• **GIVEN EXERCISE**
Copy every line of the records exactly, from the line that contains "Where should I click to: Click the Kaavion" down to the line that contains "Action: [670, 257]", including both of those lines.

+++++

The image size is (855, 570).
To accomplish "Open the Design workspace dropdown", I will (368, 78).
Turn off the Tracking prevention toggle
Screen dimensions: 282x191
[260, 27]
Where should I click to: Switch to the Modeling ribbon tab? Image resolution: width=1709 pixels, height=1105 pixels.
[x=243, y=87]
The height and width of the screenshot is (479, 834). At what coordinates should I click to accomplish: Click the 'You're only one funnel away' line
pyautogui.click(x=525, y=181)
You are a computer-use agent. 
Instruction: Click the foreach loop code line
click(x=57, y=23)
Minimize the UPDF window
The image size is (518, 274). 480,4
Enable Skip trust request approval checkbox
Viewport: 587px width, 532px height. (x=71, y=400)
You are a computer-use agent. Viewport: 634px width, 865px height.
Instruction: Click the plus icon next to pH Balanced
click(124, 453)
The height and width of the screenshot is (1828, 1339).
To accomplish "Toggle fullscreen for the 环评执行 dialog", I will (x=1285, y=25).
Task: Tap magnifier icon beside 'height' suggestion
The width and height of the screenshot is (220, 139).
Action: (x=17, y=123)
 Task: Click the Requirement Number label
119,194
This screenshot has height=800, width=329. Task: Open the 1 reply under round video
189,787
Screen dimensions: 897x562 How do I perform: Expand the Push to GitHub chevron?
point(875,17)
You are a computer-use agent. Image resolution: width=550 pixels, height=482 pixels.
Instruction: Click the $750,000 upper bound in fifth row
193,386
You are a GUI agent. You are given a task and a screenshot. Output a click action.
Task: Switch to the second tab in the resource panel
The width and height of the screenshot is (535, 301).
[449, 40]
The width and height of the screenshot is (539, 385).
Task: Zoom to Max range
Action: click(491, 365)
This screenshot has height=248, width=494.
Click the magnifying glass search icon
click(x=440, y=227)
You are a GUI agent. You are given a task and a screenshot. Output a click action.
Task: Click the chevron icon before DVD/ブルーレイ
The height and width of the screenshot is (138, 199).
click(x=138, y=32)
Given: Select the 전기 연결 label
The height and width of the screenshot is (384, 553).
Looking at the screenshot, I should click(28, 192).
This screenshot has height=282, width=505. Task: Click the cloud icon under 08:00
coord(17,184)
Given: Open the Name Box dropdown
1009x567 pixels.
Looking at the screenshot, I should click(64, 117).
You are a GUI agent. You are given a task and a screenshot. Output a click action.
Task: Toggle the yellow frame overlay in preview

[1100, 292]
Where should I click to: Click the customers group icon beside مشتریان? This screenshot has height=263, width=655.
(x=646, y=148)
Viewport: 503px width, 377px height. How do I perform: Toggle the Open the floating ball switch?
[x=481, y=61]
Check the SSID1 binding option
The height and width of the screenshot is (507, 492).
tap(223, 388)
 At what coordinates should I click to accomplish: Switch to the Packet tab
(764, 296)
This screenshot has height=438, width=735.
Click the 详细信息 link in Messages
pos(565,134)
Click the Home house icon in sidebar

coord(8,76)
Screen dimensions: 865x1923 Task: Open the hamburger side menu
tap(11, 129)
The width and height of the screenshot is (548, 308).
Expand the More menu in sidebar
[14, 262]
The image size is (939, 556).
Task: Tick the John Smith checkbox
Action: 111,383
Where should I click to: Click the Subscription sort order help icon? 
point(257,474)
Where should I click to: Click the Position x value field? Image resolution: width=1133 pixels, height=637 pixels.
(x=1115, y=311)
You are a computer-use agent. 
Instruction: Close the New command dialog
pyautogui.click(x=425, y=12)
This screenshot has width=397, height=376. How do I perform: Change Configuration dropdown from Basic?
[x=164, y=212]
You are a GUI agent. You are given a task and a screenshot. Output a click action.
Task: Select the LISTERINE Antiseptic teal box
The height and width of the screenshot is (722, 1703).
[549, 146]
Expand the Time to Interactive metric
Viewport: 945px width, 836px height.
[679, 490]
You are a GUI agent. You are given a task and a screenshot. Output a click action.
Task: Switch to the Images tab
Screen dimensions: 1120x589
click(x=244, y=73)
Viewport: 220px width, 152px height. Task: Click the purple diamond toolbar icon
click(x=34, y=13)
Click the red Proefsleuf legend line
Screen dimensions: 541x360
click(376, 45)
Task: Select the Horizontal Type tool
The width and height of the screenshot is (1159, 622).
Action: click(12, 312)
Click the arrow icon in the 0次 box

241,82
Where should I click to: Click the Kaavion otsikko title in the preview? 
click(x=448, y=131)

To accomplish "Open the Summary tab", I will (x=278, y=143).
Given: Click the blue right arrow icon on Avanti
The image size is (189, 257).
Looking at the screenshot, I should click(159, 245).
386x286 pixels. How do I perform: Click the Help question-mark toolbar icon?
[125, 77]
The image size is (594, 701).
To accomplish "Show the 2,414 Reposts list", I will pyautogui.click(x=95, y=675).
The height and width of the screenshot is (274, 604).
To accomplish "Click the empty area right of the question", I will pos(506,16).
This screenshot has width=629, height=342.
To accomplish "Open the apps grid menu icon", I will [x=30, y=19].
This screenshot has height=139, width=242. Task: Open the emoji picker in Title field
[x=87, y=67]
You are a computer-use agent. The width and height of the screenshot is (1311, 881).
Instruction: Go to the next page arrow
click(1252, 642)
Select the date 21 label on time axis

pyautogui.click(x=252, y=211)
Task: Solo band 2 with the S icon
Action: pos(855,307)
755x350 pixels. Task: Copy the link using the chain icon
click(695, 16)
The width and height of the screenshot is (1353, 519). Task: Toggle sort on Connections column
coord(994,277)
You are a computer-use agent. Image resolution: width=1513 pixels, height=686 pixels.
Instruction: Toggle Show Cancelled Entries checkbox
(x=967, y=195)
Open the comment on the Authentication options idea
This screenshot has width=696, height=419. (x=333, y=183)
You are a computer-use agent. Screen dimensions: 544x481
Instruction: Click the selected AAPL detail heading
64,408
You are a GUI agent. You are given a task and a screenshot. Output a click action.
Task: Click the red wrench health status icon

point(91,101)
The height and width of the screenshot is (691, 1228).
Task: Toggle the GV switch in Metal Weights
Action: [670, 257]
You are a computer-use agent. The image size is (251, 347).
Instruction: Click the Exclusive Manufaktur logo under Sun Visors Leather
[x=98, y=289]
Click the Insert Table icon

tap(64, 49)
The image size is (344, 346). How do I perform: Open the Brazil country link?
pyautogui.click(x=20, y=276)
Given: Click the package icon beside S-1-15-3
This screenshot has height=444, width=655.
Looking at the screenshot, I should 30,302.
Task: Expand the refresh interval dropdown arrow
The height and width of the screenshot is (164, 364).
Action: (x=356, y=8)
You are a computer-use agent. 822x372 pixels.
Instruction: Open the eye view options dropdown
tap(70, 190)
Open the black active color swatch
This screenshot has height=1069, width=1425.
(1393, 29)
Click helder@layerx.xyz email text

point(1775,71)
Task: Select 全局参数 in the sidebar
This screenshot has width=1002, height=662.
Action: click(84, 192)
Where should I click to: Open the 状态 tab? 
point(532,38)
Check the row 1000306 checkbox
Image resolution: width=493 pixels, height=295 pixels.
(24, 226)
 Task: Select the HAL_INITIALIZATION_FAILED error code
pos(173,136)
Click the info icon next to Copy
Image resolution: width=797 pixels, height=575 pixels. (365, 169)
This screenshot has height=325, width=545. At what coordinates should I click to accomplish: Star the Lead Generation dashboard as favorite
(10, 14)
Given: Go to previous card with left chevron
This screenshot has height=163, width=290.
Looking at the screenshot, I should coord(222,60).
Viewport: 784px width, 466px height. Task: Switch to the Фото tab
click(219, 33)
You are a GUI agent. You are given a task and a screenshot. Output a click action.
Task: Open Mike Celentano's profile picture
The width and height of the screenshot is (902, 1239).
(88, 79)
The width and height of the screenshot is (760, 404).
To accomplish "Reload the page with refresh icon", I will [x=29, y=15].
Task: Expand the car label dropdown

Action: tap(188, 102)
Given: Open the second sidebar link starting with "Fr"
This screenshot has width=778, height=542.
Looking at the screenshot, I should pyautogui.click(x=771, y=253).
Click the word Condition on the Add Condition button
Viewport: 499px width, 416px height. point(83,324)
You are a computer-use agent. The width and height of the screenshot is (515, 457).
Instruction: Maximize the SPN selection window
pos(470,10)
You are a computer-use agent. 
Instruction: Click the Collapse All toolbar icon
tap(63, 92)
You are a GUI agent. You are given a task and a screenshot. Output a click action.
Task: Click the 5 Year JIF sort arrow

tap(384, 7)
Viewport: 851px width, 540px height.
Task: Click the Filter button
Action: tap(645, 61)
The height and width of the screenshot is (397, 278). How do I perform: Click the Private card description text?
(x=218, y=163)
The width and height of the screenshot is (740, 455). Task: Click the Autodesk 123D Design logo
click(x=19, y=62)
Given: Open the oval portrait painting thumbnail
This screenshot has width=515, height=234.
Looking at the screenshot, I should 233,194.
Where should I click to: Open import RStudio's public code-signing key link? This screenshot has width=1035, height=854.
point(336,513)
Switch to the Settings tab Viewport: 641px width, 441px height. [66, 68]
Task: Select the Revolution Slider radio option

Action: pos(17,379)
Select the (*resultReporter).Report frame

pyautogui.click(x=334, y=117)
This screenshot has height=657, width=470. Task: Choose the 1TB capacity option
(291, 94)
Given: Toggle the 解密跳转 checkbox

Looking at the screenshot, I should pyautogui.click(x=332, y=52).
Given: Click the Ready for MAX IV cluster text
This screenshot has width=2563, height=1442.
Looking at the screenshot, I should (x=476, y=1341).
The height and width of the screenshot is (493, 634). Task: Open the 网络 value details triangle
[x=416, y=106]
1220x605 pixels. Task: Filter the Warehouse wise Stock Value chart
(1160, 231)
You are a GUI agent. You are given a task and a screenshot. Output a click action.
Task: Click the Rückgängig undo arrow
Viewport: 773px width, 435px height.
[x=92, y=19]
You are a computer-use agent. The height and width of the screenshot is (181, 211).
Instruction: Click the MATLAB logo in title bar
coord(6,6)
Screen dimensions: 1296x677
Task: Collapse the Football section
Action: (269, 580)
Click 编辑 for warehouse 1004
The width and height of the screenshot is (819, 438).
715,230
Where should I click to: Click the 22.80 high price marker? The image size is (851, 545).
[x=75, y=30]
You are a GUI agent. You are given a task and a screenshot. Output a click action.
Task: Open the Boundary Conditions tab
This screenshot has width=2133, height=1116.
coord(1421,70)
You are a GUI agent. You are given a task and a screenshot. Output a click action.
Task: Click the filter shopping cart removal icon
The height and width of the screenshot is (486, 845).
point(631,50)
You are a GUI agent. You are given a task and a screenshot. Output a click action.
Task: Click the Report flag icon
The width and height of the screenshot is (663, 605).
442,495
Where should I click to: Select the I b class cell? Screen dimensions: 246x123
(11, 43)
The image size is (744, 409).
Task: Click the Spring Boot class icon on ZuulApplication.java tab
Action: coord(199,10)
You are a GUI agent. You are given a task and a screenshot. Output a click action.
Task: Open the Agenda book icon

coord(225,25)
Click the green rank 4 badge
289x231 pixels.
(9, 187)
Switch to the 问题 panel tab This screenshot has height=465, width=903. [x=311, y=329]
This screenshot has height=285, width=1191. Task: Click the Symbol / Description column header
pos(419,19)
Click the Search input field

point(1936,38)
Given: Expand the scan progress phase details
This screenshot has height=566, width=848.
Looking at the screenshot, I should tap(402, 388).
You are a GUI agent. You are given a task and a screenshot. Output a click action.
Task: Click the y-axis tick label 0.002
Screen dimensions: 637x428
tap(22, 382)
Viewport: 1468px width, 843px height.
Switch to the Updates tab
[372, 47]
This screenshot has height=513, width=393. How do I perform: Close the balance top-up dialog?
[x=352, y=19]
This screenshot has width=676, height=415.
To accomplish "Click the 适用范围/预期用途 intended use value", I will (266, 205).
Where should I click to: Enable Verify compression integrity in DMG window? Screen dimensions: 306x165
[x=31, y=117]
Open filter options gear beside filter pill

+++++

• **TASK RESULT**
Where should I click to: Click the Kaavion otsikko title in the preview? 
click(x=448, y=131)

To accomplish "Open the Summary tab", I will (x=278, y=143).
Given: Click the blue right arrow icon on Avanti
The image size is (189, 257).
Looking at the screenshot, I should click(159, 245).
386x286 pixels. How do I perform: Click the Help question-mark toolbar icon?
[125, 77]
The image size is (594, 701).
To accomplish "Show the 2,414 Reposts list", I will pyautogui.click(x=95, y=675).
The height and width of the screenshot is (274, 604).
To accomplish "Click the empty area right of the question", I will pos(506,16).
This screenshot has width=629, height=342.
To accomplish "Open the apps grid menu icon", I will [x=30, y=19].
This screenshot has height=139, width=242. Task: Open the emoji picker in Title field
[x=87, y=67]
You are a computer-use agent. The width and height of the screenshot is (1311, 881).
Instruction: Go to the next page arrow
click(1252, 642)
Select the date 21 label on time axis

pyautogui.click(x=252, y=211)
Task: Solo band 2 with the S icon
Action: pos(855,307)
755x350 pixels. Task: Copy the link using the chain icon
click(695, 16)
The width and height of the screenshot is (1353, 519). Task: Toggle sort on Connections column
coord(994,277)
You are a computer-use agent. Image resolution: width=1513 pixels, height=686 pixels.
Instruction: Toggle Show Cancelled Entries checkbox
(x=967, y=195)
Open the comment on the Authentication options idea
This screenshot has width=696, height=419. (x=333, y=183)
You are a computer-use agent. Screen dimensions: 544x481
Instruction: Click the selected AAPL detail heading
64,408
You are a GUI agent. You are given a task and a screenshot. Output a click action.
Task: Click the red wrench health status icon

point(91,101)
The height and width of the screenshot is (691, 1228).
Task: Toggle the GV switch in Metal Weights
Action: [670, 257]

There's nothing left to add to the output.